Particularly, they are also to ensure that the cost of transportation of food to market centres is lower.
The Minister of Information, Kojo Oppong Nkrumah, who disclosed this to the Daily Graphic yesterday, said the aim was to bring down the general price level of goods and services, particularly for food products, to further reduce inflation.
The move is part of a raft of measures the government is implementing to crank the economy to continue its growth, which has so far defied forecasts.
It will also augment measures by the Bank of Ghana (BoG) which has consistently maintained that it would continue a tight monetary policy stance aimed at further driving down non-food inflation.
The BoG policy rate is currently pegged at 30 per cent, from its lowest of 13.5 per cent which subsisted between March to September 2021.

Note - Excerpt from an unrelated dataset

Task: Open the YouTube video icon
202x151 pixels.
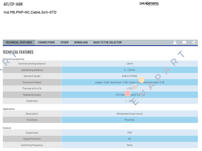Action: [x=184, y=42]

The economy has been battling with severe challenges in the last two years, with inflation hitting a 22-year high of 54.1 per cent in December 2022 and an unsustainable public debt above 93 per cent of the country’s productivity, measured by Gross Domestic Product (GDP).
Last Wednesday, the Ghana Statistical Service announced a year-on-year inflation rate for September as 38.1 per cent.
It also showed that the month-on-month inflation between August 2023 and September 2023 was 1.9 per cent.
Mr Oppong Nkrumah further disclosed that growth was expected to be boosted further with the opening of the Zonda Vehicle Assembly Plant and other industrial plants which would increase output and jobs.
President Akufo-Addo is expected to commission the second phase of the Zonda Sinotruk Assembly Plant in Tema tomorrow.
The International Monetary Fund (IMF) Extended Credit Facility programme has started bearing fruits four months into its implementation, as Gross Domestic Product (GDP) growth has rebounded strongly, averaging 3.2 per cent in the first two quarters of the year.
Under the IMF programme, the end of year growth projection was 1.5 per cent.
Inflation has also dropped to 40.1 per cent in August and further down to 38.1 per cent for last month, while the cedi’s depreciation has slowed from the beginning of the year to date, after depreciating cumulatively by about 23.5 per cent year-to-date compared to a cumulative depreciation of 37.6 per cent over the same period in 2022.
On the fiscal front, the primary balance on commitment basis for the first half of the year was a surplus of about GH¢2 billion compared to a target of a deficit of GH¢4 billion.
Gross International Reserves (GIR), which measures how the country could fund its import bill, also stood at $2.1 billion equivalent to one-month import cover, compared with $1.5 billion (0.6 month of import cover) recorded at the end of December 2022.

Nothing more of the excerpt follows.